▶ [About this exercise] Exclude the pictures, then restate every entry below exactly.

Provided material section start

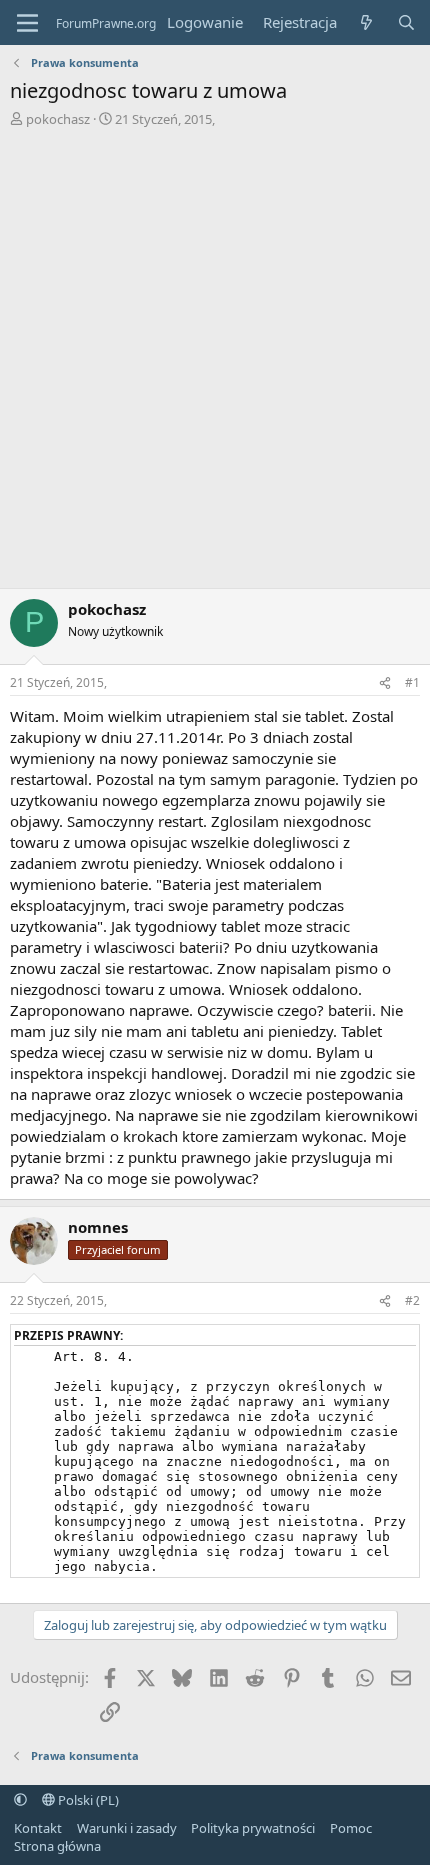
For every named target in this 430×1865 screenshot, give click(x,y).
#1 (412, 682)
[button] (20, 1800)
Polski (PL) (87, 1800)
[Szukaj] (406, 22)
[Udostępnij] (385, 683)
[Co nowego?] (366, 22)
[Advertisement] (215, 353)
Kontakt (38, 1828)
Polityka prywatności (253, 1828)
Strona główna (57, 1846)
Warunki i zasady (127, 1828)
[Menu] (27, 23)
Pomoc (351, 1828)
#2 (412, 1300)
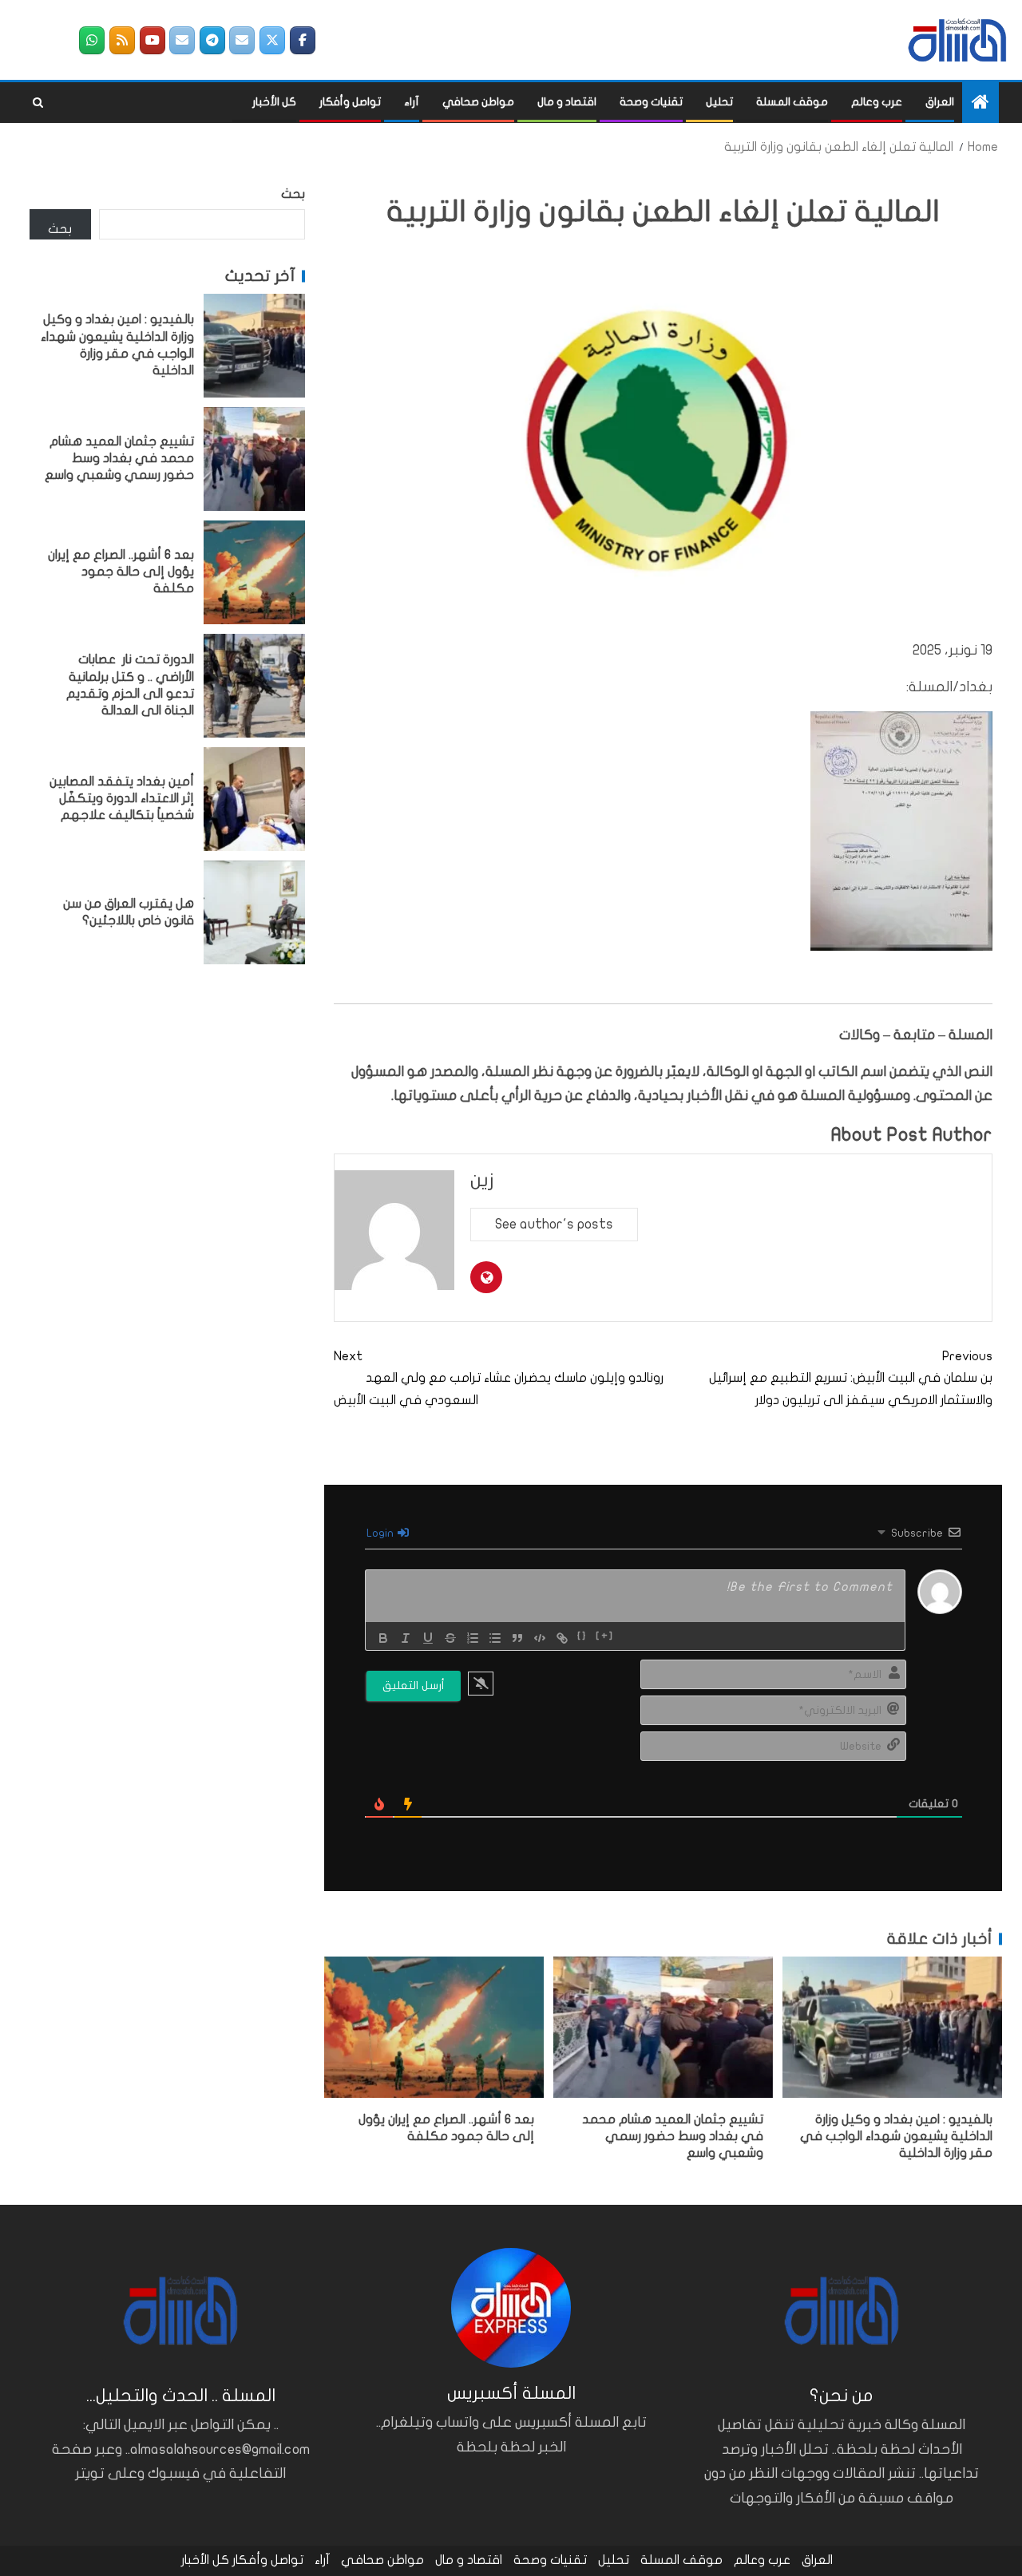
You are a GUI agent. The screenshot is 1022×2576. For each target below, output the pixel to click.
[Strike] (450, 1638)
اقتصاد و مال (566, 102)
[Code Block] (540, 1638)
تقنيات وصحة (651, 102)
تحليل (719, 102)
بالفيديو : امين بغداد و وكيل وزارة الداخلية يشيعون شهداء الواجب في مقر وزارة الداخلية (896, 2136)
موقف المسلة (792, 102)
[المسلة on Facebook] (302, 40)
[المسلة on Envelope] (242, 40)
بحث (293, 194)
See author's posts (554, 1224)
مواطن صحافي (478, 102)
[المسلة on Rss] (122, 40)
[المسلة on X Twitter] (272, 40)
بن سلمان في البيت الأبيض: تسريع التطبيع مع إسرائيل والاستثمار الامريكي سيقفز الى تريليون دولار (850, 1378)
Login (381, 1533)
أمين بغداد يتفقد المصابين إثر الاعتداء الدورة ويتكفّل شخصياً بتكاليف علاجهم (122, 798)
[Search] (38, 103)
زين (482, 1180)
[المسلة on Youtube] (152, 40)
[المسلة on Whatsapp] (92, 40)
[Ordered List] (472, 1638)
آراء (411, 102)
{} (582, 1636)
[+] (605, 1636)
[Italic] (405, 1638)
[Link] (562, 1638)
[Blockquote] (517, 1638)
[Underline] (428, 1638)
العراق (939, 102)
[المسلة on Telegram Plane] (212, 40)
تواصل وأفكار (350, 102)
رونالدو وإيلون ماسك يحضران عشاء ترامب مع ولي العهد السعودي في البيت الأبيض (499, 1378)
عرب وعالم (876, 102)
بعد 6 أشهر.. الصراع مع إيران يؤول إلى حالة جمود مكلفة (121, 572)
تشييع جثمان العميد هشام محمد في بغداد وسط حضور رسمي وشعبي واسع (672, 2136)
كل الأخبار (274, 102)
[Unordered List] (495, 1638)
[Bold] (383, 1638)
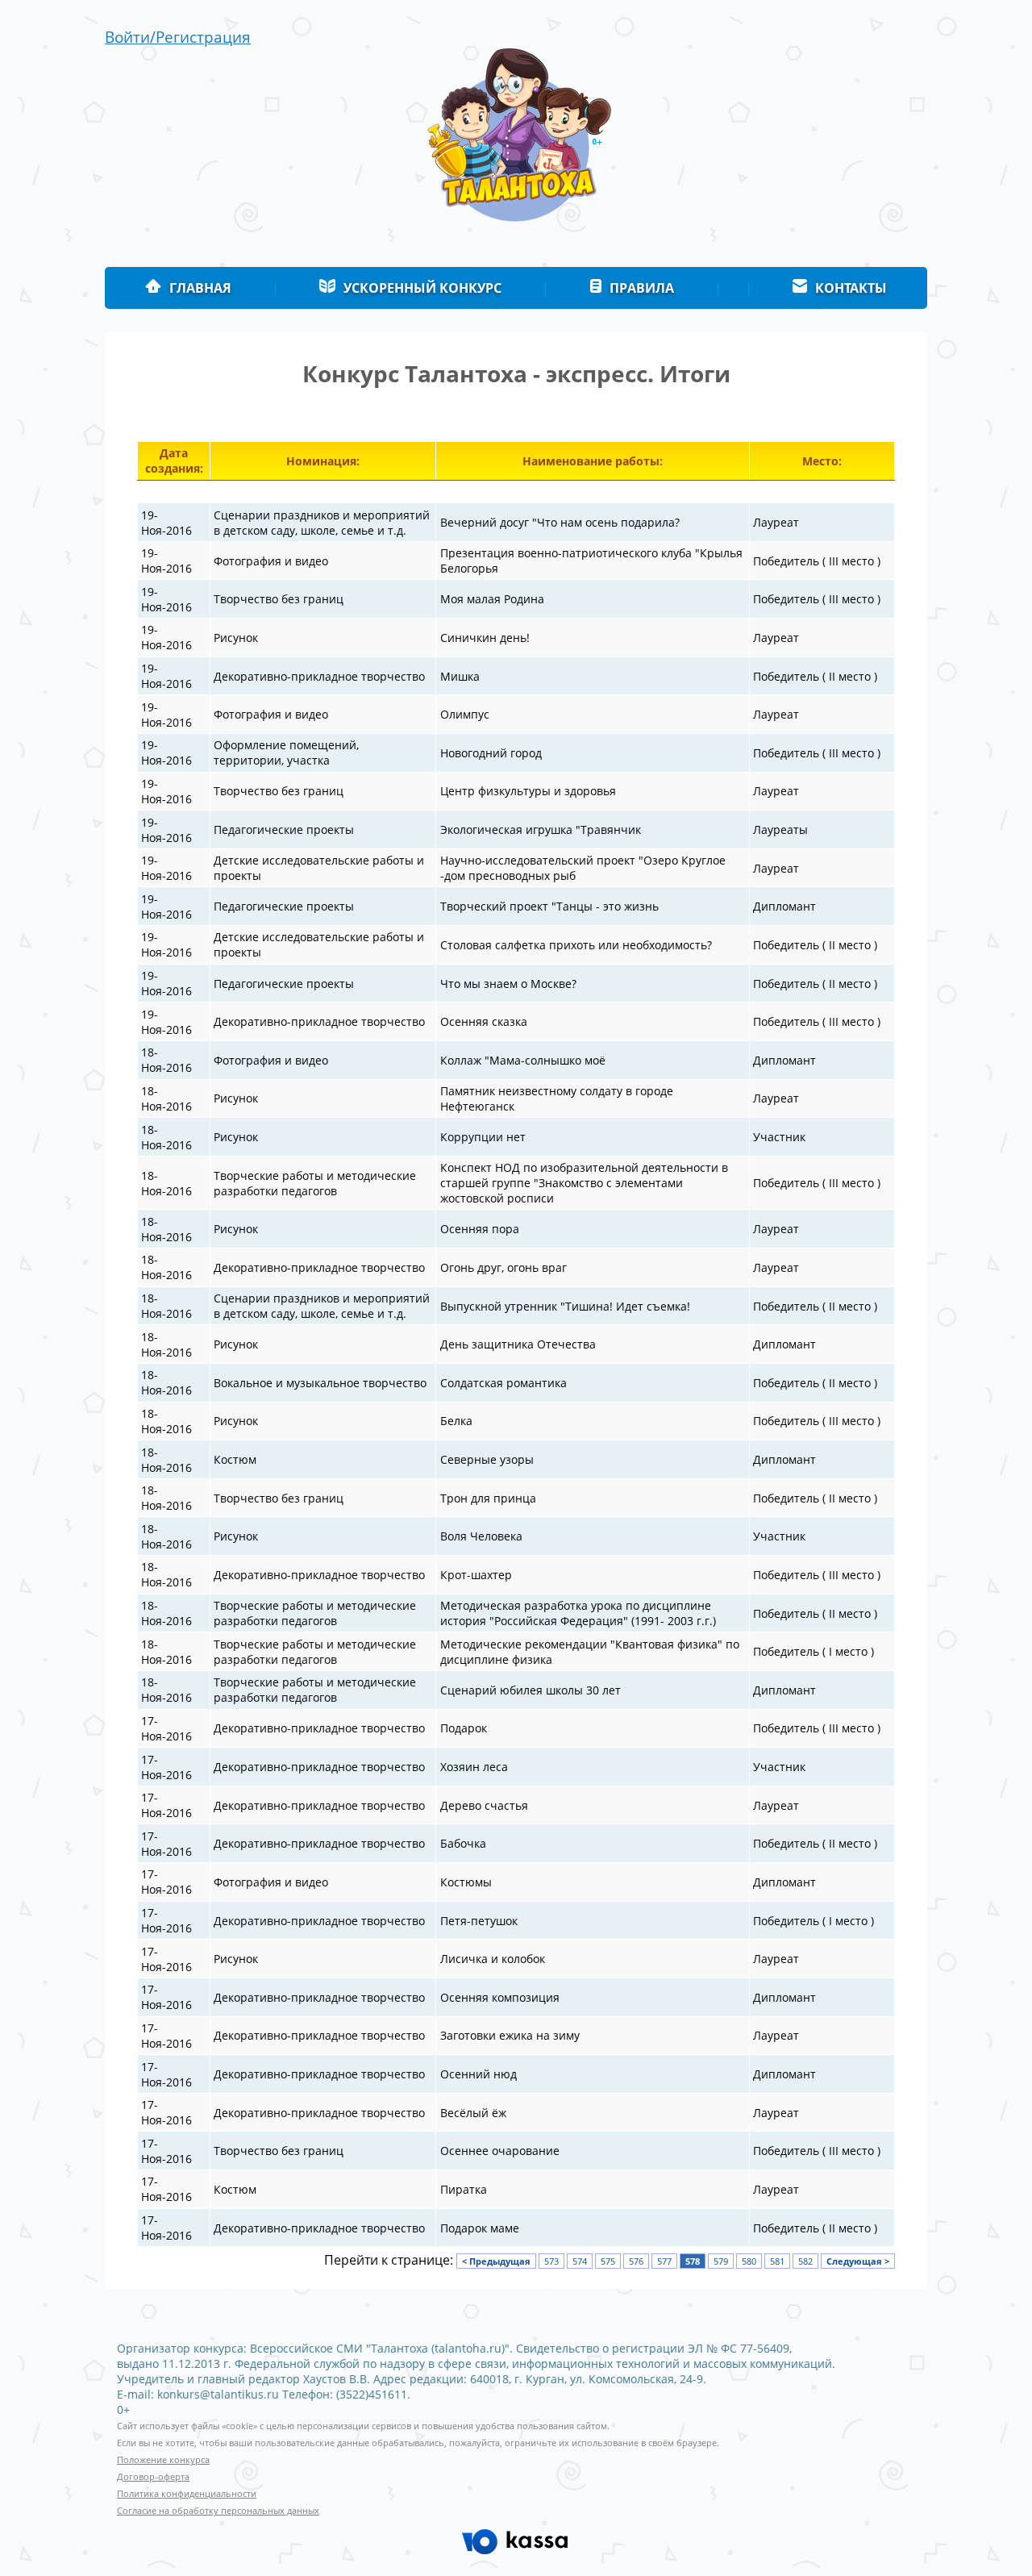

Provided material section end

▶ [Finished task]
For every named target in this 430×1865 screenshot, give click(x,y).
#1 (412, 682)
[button] (20, 1800)
Polski (PL) (87, 1800)
[Szukaj] (406, 22)
[Udostępnij] (385, 683)
[Co nowego?] (366, 22)
[Advertisement] (215, 353)
Kontakt (38, 1828)
Polityka prywatności (253, 1828)
Strona główna (57, 1846)
Warunki i zasady (127, 1828)
[Menu] (27, 23)
Pomoc (351, 1828)
#2 (412, 1300)
You are a GUI agent. The screenshot is 1022×2576. For each target below, output the pixel to click.
[Strike] (450, 1638)
اقتصاد و مال (566, 102)
[Code Block] (540, 1638)
تقنيات وصحة (651, 102)
تحليل (719, 102)
بالفيديو : امين بغداد و وكيل وزارة الداخلية يشيعون شهداء الواجب في مقر وزارة الداخلية (896, 2136)
موقف المسلة (792, 102)
[المسلة on Facebook] (302, 40)
[المسلة on Envelope] (242, 40)
بحث (293, 194)
See author's posts (554, 1224)
مواطن صحافي (478, 102)
[المسلة on Rss] (122, 40)
[المسلة on X Twitter] (272, 40)
بن سلمان في البيت الأبيض: تسريع التطبيع مع إسرائيل والاستثمار الامريكي سيقفز الى تريليون دولار (850, 1378)
Login (381, 1533)
أمين بغداد يتفقد المصابين إثر الاعتداء الدورة ويتكفّل شخصياً بتكاليف علاجهم (122, 798)
[Search] (38, 103)
زين (482, 1180)
[المسلة on Youtube] (152, 40)
[المسلة on Whatsapp] (92, 40)
[Ordered List] (472, 1638)
آراء (411, 102)
{} (582, 1636)
[+] (605, 1636)
[Italic] (405, 1638)
[Link] (562, 1638)
[Blockquote] (517, 1638)
[Underline] (428, 1638)
العراق (939, 102)
[المسلة on Telegram Plane] (212, 40)
تواصل وأفكار (350, 102)
رونالدو وإيلون ماسك يحضران عشاء ترامب مع ولي العهد السعودي في البيت الأبيض (499, 1378)
عرب وعالم (876, 102)
بعد 6 أشهر.. الصراع مع إيران يؤول إلى حالة جمود مكلفة (121, 572)
تشييع جثمان العميد هشام محمد في بغداد وسط حضور رسمي وشعبي واسع (672, 2136)
كل الأخبار (274, 102)
[Unordered List] (495, 1638)
[Bold] (383, 1638)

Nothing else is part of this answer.